**Recorded data**
____
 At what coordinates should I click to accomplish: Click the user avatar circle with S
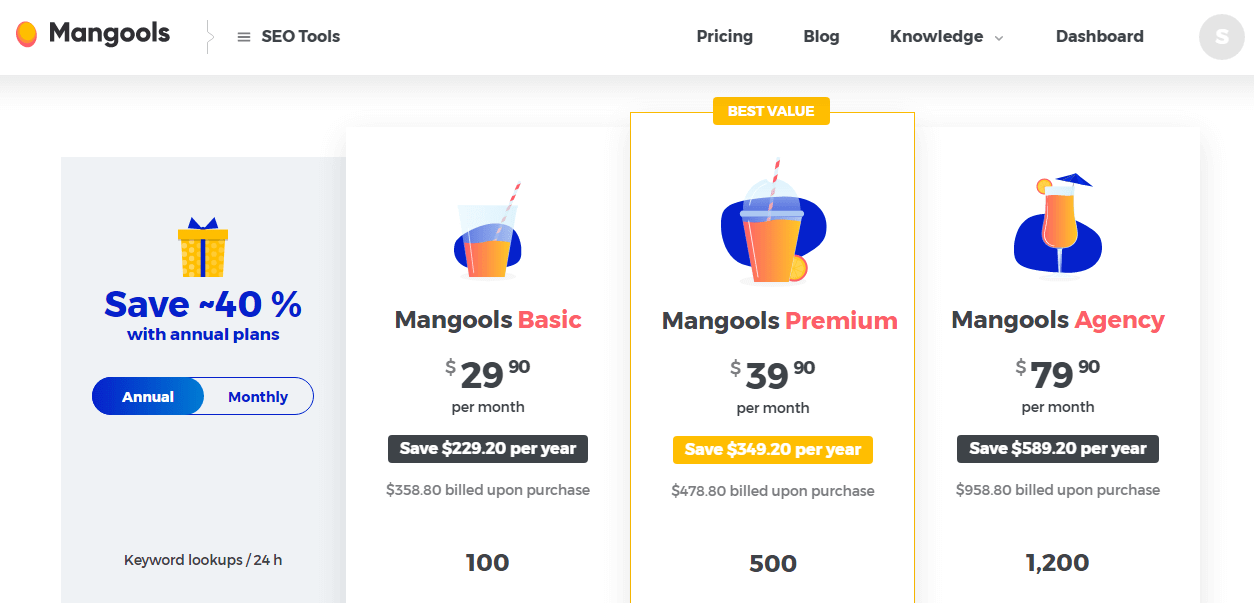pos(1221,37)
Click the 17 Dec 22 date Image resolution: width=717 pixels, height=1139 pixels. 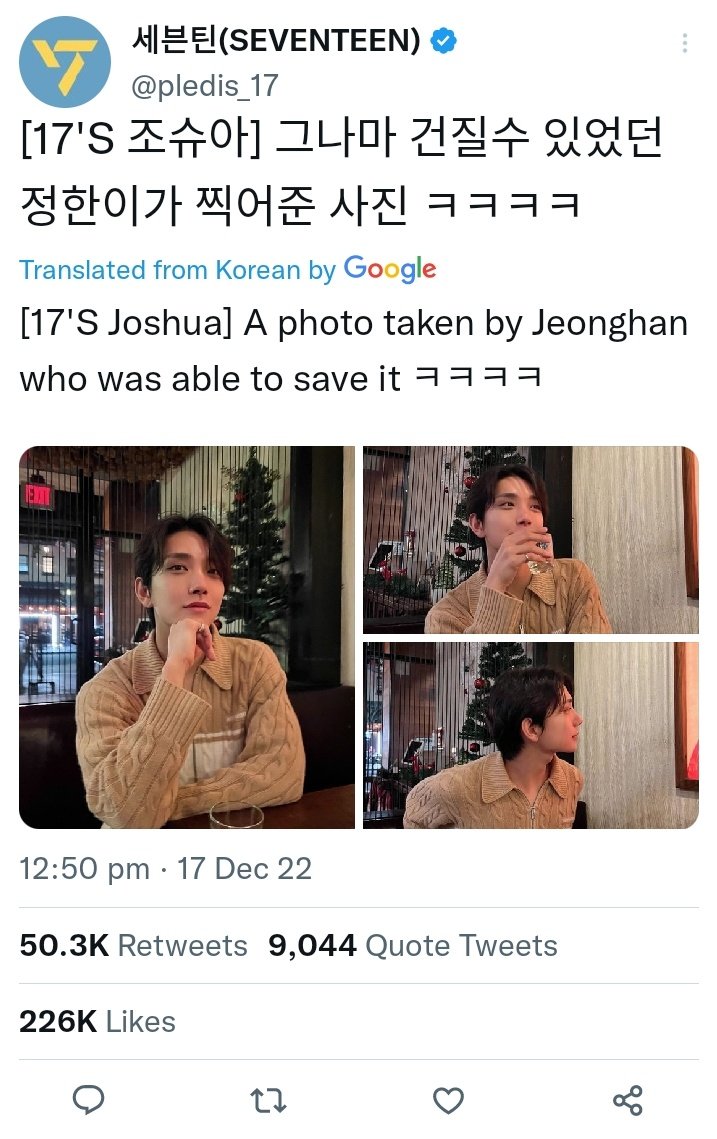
____
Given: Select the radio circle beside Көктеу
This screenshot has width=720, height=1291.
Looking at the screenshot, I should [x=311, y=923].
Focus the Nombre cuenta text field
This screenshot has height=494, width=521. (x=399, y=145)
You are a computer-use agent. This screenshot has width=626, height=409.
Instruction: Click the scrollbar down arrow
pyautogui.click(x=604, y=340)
____
Please print the lines above word for word, starting at the one with "At what coordinates" and ending at the one with "Click the 17", both included, and without any picture.

 At what coordinates should I click to accomplish: Click the user avatar circle with S
pos(1221,37)
Click the 17 Dec 22 date Image resolution: width=717 pixels, height=1139 pixels. 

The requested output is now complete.